PROBLEM STATEMENT
Go through the data and retrieve each line that includes the string "agent".

Entries taken from a collection

Content starts

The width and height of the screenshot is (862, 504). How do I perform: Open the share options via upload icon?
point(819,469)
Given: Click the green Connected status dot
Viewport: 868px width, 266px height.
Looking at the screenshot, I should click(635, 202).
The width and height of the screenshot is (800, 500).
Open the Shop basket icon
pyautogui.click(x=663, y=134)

Content ends
Content starts

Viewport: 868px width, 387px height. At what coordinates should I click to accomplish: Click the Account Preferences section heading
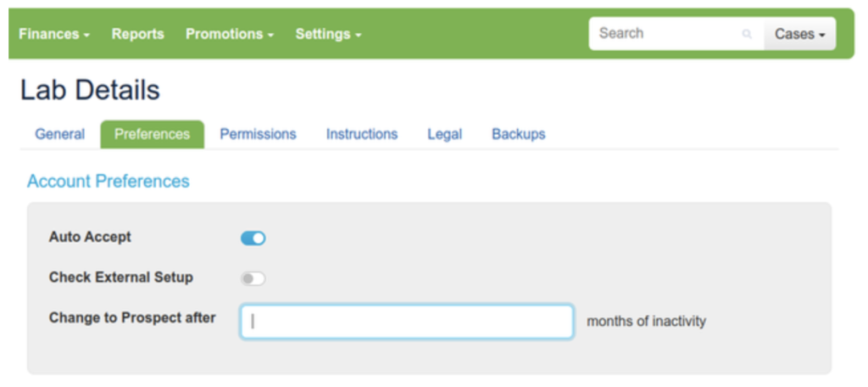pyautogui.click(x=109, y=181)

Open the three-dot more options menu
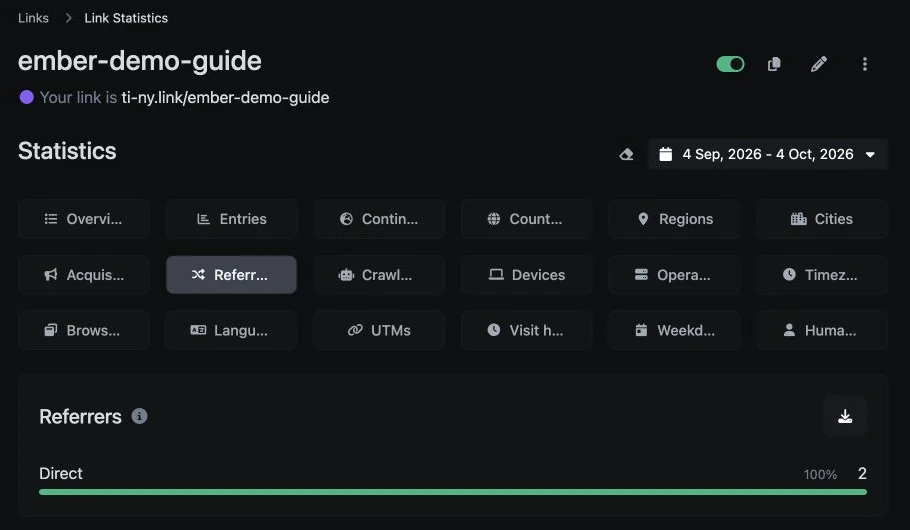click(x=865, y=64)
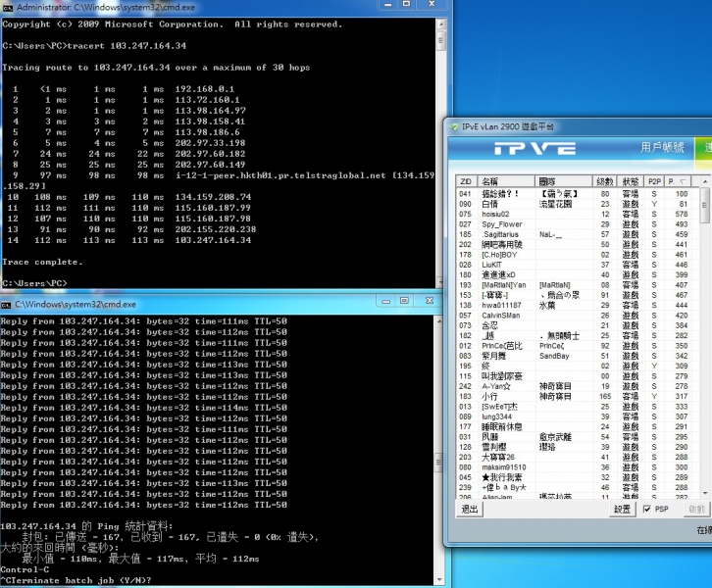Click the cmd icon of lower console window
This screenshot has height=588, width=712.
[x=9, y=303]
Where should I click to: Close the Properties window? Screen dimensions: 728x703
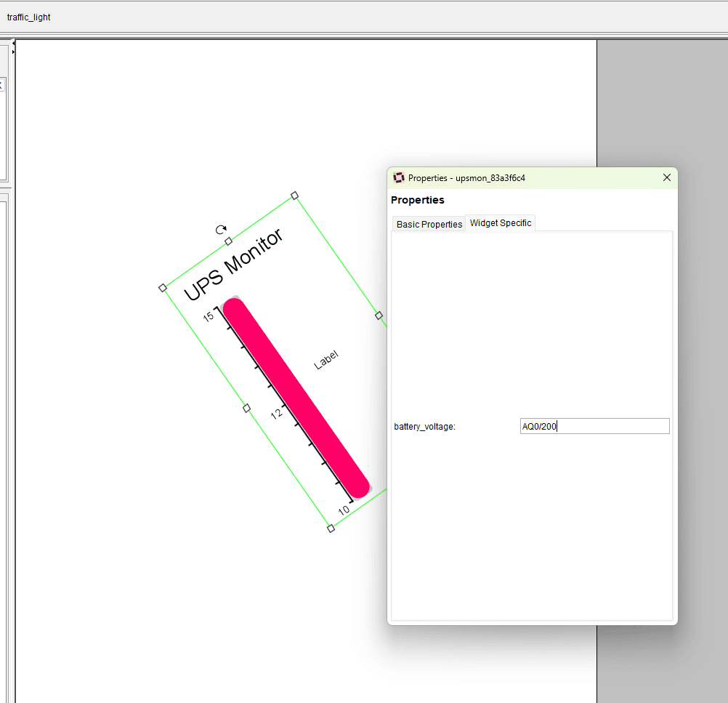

Content ends
Content starts

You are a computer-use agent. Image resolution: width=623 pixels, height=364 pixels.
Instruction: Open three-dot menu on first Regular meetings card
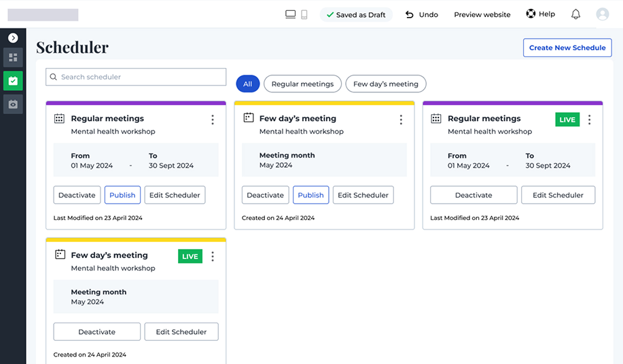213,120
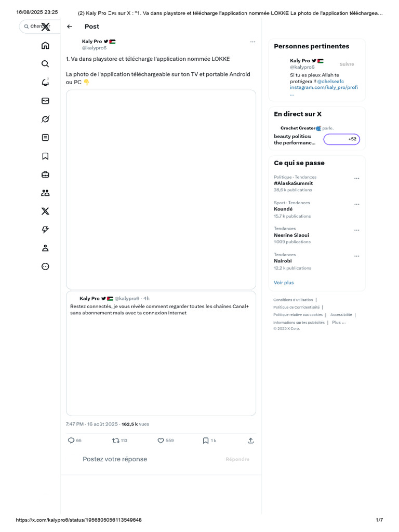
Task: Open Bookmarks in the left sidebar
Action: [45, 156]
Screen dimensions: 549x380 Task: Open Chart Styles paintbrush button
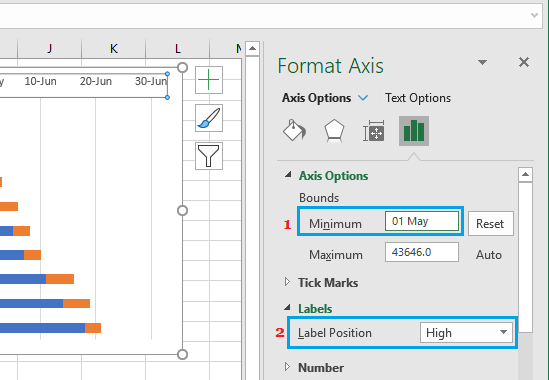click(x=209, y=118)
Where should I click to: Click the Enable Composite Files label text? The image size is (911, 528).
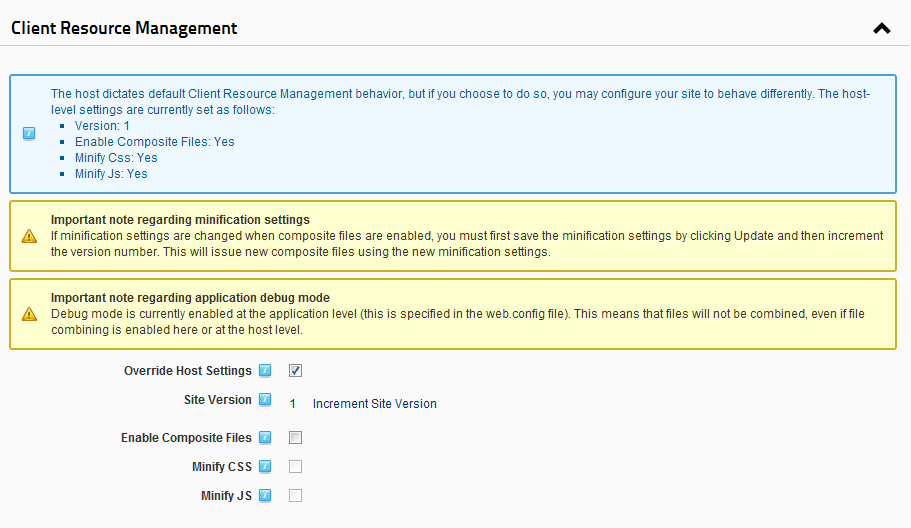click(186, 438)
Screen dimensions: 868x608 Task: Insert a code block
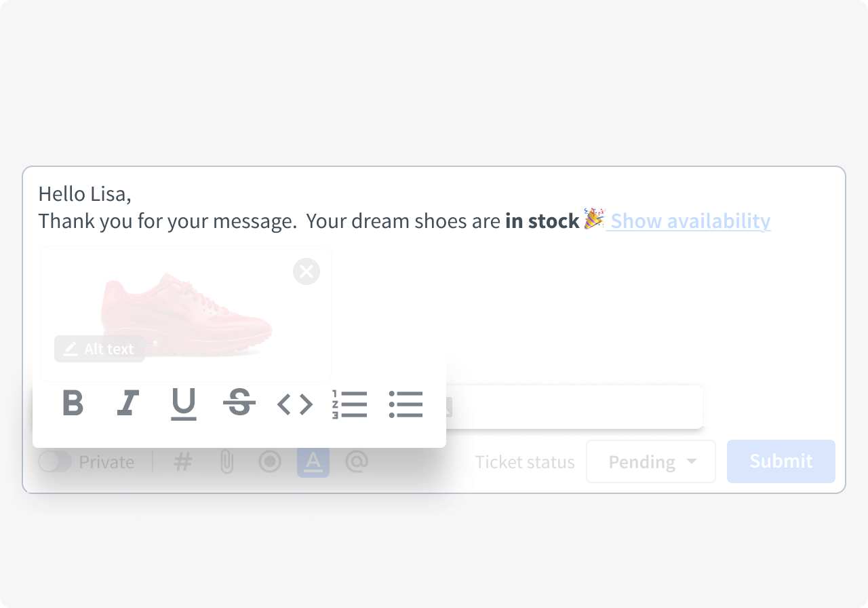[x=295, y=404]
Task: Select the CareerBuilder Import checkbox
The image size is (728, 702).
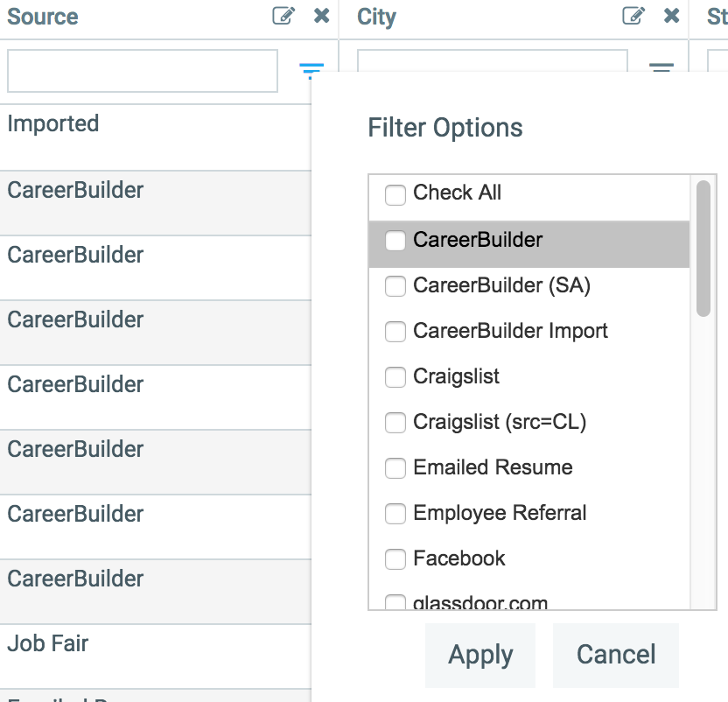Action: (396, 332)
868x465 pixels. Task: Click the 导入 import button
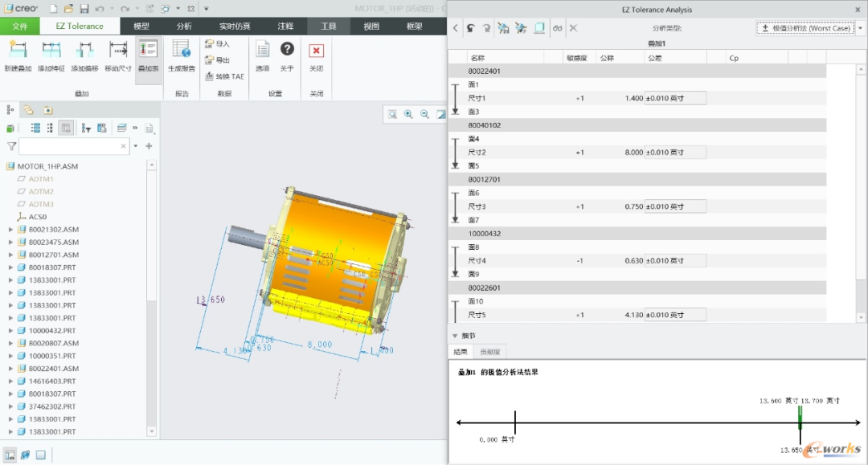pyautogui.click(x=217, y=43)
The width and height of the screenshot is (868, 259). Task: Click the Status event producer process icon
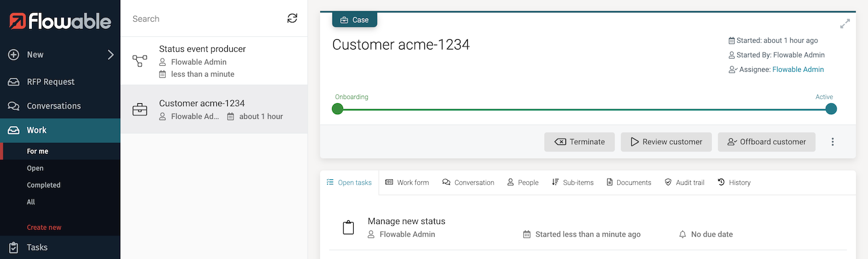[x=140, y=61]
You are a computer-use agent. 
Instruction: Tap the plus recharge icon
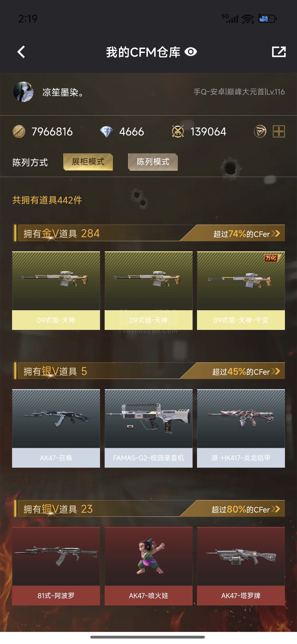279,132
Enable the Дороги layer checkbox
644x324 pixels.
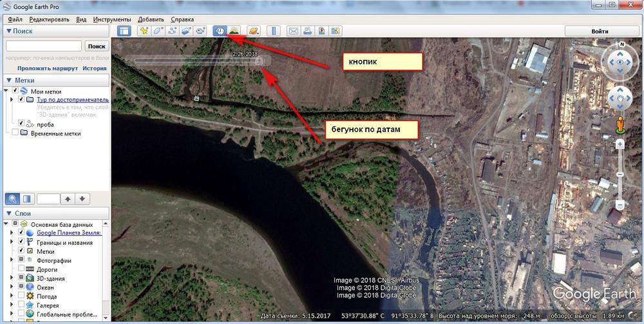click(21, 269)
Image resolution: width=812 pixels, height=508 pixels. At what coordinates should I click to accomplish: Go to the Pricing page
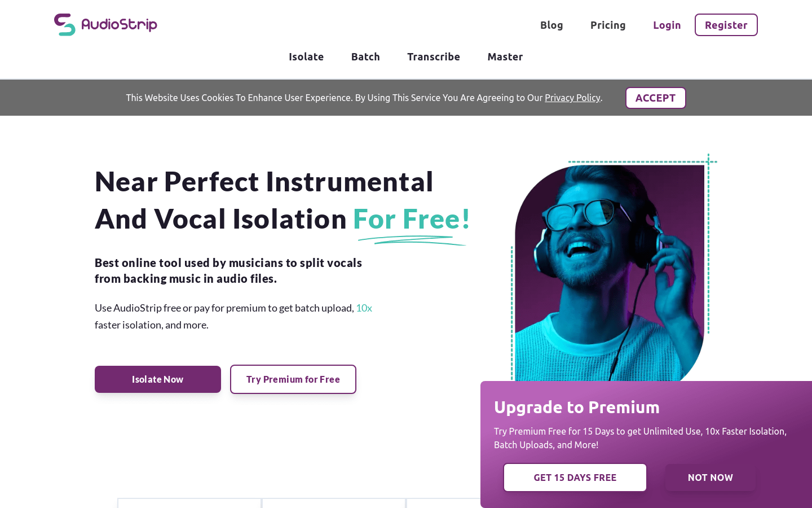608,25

Content ends

OUTPUT OF THE TASK
You are a computer-use agent. Image resolution: width=623 pixels, height=364 pixels.
You are a computer-use agent. 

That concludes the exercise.